● **RECORDS TO USE**
....

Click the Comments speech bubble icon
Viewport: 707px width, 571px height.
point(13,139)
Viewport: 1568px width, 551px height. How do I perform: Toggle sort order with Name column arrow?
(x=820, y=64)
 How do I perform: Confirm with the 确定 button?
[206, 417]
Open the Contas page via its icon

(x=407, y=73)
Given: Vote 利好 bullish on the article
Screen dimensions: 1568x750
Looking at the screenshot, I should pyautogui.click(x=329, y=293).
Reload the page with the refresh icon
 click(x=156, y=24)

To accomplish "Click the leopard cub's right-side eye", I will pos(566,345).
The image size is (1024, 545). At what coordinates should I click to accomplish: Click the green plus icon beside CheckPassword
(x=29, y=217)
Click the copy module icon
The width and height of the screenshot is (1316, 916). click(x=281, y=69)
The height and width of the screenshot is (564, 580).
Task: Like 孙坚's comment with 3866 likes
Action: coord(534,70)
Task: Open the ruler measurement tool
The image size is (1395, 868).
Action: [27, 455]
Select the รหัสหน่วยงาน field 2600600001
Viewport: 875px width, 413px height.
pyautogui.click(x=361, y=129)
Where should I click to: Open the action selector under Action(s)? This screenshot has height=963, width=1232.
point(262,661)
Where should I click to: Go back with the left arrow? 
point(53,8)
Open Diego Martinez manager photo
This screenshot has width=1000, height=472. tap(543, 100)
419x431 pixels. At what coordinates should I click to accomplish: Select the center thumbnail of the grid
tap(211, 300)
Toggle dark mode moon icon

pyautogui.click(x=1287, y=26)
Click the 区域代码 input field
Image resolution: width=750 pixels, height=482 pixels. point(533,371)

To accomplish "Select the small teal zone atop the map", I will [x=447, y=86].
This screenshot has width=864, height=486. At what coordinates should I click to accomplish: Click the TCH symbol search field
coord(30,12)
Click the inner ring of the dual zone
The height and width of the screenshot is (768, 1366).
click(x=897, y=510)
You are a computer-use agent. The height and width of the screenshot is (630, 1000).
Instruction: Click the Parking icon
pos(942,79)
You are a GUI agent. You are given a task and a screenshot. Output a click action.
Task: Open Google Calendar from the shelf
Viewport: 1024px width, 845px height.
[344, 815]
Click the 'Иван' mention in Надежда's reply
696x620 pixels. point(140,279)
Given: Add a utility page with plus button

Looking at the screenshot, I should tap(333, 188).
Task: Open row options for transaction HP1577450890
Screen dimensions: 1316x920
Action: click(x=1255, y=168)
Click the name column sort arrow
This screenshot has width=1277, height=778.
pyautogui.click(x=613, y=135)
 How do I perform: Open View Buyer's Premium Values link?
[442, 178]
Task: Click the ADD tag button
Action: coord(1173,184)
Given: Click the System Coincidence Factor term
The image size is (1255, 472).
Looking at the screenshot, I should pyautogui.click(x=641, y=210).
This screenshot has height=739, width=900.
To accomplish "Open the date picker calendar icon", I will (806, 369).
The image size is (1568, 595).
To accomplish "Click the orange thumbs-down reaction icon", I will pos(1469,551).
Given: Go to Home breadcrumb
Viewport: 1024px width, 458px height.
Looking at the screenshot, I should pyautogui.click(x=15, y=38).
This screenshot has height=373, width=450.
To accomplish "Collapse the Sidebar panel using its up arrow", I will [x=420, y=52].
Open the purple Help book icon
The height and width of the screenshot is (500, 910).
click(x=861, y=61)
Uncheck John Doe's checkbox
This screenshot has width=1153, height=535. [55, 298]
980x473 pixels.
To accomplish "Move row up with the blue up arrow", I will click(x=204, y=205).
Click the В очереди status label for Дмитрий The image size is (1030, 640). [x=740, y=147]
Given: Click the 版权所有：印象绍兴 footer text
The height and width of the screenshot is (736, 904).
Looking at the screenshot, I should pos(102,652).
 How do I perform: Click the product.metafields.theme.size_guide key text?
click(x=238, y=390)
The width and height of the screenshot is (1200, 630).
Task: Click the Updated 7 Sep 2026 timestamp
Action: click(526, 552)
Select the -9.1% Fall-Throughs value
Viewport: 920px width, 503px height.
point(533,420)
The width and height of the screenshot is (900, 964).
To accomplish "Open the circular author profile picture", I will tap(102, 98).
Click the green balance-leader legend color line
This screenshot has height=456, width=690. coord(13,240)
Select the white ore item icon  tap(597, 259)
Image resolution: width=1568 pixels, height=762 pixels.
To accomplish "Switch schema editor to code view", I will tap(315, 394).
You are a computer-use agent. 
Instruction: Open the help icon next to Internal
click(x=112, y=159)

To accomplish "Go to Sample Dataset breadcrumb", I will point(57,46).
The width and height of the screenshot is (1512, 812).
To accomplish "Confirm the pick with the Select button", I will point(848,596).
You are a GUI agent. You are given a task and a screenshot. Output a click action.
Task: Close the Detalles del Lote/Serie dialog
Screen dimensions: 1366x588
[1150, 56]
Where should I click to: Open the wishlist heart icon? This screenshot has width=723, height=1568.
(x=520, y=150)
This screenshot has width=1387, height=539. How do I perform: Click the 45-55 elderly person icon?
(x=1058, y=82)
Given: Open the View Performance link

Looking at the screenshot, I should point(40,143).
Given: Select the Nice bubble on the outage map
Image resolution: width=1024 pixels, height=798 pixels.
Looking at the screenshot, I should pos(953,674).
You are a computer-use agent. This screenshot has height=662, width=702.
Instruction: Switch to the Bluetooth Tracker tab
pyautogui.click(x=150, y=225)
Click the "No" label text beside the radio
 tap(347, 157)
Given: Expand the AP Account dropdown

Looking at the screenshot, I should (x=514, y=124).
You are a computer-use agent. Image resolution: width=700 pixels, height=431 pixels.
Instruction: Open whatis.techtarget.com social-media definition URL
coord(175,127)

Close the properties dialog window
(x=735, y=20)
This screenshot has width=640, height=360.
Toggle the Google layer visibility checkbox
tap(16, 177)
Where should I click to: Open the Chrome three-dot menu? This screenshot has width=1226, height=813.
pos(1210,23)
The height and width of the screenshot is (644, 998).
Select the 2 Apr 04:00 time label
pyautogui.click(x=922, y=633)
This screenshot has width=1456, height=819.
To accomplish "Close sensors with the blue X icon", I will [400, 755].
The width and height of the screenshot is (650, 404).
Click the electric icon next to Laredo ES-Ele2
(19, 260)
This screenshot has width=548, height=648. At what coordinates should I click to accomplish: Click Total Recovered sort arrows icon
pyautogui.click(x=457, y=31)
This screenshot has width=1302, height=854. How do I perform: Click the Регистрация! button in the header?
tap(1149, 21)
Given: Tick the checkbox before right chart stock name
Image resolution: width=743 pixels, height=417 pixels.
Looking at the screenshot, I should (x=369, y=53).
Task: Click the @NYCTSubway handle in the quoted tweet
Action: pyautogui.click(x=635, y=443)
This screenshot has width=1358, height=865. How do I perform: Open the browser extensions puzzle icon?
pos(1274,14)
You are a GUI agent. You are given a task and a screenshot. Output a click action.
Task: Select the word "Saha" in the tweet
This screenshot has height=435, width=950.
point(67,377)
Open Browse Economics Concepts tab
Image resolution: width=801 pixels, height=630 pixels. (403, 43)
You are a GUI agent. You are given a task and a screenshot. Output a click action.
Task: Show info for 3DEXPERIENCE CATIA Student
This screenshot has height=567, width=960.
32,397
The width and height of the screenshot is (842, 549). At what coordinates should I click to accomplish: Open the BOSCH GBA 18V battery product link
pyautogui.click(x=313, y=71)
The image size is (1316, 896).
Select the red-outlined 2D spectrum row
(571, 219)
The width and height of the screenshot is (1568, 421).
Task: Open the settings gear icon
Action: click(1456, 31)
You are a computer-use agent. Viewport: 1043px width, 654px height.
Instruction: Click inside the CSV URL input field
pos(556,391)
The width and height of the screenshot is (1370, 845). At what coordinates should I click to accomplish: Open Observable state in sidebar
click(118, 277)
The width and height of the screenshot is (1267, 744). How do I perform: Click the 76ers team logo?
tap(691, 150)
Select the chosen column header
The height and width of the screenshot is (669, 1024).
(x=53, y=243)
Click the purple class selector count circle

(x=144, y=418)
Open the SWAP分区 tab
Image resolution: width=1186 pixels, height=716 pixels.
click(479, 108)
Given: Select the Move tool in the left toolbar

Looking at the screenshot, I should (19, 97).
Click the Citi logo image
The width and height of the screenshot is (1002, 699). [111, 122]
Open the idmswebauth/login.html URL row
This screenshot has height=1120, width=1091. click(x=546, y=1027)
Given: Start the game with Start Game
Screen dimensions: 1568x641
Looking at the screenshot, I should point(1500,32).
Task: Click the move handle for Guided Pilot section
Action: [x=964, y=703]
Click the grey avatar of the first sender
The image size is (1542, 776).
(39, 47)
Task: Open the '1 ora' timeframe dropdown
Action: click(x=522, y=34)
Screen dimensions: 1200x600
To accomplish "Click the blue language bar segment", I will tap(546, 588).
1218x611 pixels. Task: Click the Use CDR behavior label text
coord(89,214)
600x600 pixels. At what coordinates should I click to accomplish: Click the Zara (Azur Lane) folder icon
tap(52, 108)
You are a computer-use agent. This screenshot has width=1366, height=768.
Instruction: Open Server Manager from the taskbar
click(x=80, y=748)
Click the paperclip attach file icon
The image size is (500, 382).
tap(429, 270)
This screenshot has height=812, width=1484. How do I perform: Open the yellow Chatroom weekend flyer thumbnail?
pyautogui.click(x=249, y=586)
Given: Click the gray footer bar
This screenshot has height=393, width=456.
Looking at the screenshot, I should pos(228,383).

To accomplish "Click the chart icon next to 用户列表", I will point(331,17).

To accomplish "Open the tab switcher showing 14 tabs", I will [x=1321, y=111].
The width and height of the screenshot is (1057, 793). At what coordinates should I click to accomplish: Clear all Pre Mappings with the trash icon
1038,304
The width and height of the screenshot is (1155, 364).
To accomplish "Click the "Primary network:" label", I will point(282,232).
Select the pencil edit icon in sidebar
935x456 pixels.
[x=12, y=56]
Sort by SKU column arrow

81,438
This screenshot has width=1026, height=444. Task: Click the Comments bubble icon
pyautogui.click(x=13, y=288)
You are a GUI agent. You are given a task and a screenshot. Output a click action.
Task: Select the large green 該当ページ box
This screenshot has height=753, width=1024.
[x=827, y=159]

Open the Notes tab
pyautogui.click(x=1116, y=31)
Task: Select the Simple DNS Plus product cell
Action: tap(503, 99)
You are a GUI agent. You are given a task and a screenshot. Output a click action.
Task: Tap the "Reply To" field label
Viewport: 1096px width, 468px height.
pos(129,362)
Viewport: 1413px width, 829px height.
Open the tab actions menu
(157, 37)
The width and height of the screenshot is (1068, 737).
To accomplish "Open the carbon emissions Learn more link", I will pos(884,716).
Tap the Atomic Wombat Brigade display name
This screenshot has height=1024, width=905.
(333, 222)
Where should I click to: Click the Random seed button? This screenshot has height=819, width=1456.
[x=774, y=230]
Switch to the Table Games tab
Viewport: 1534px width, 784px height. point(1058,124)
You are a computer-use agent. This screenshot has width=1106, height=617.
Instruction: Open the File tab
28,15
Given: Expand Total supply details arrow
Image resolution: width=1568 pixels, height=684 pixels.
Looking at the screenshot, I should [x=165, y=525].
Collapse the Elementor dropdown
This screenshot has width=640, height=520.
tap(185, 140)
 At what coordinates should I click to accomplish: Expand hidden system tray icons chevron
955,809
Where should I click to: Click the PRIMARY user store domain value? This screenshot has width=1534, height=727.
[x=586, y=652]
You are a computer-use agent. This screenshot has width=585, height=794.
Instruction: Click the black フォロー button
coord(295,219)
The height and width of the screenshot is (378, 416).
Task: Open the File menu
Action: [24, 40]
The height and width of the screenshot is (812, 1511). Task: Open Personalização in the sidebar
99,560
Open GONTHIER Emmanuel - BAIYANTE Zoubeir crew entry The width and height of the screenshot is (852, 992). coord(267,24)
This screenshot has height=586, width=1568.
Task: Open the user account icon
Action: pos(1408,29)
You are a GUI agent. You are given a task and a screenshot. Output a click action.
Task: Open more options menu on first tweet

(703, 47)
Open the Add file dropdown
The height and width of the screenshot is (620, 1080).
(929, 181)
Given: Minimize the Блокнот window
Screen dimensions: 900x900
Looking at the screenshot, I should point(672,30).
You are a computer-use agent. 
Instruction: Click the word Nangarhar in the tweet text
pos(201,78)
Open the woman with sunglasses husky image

....

● **ACTION ITEM**
For this task, write out exactly the lines of the entries above, starting at the line with "419x431 pixels. At" and ending at the line with "Open the purple Help book icon", both included, and no others.

● **SOLUTION FOR THIS EXERCISE**
419x431 pixels. At what coordinates should I click to accomplish: Select the center thumbnail of the grid
tap(211, 300)
Toggle dark mode moon icon

pyautogui.click(x=1287, y=26)
Click the 区域代码 input field
Image resolution: width=750 pixels, height=482 pixels. point(533,371)

To accomplish "Select the small teal zone atop the map", I will [x=447, y=86].
This screenshot has width=864, height=486. At what coordinates should I click to accomplish: Click the TCH symbol search field
coord(30,12)
Click the inner ring of the dual zone
The height and width of the screenshot is (768, 1366).
click(x=897, y=510)
You are a computer-use agent. The height and width of the screenshot is (630, 1000).
Instruction: Click the Parking icon
pos(942,79)
You are a GUI agent. You are given a task and a screenshot. Output a click action.
Task: Open Google Calendar from the shelf
Viewport: 1024px width, 845px height.
[344, 815]
Click the 'Иван' mention in Надежда's reply
696x620 pixels. point(140,279)
Given: Add a utility page with plus button

Looking at the screenshot, I should tap(333, 188).
Task: Open row options for transaction HP1577450890
Screen dimensions: 1316x920
Action: click(x=1255, y=168)
Click the name column sort arrow
This screenshot has width=1277, height=778.
pyautogui.click(x=613, y=135)
 How do I perform: Open View Buyer's Premium Values link?
[442, 178]
Task: Click the ADD tag button
Action: coord(1173,184)
Given: Click the System Coincidence Factor term
The image size is (1255, 472).
Looking at the screenshot, I should pyautogui.click(x=641, y=210).
This screenshot has height=739, width=900.
To accomplish "Open the date picker calendar icon", I will (806, 369).
The image size is (1568, 595).
To accomplish "Click the orange thumbs-down reaction icon", I will pos(1469,551).
Given: Go to Home breadcrumb
Viewport: 1024px width, 458px height.
Looking at the screenshot, I should pyautogui.click(x=15, y=38).
This screenshot has height=373, width=450.
To accomplish "Collapse the Sidebar panel using its up arrow", I will [x=420, y=52].
Open the purple Help book icon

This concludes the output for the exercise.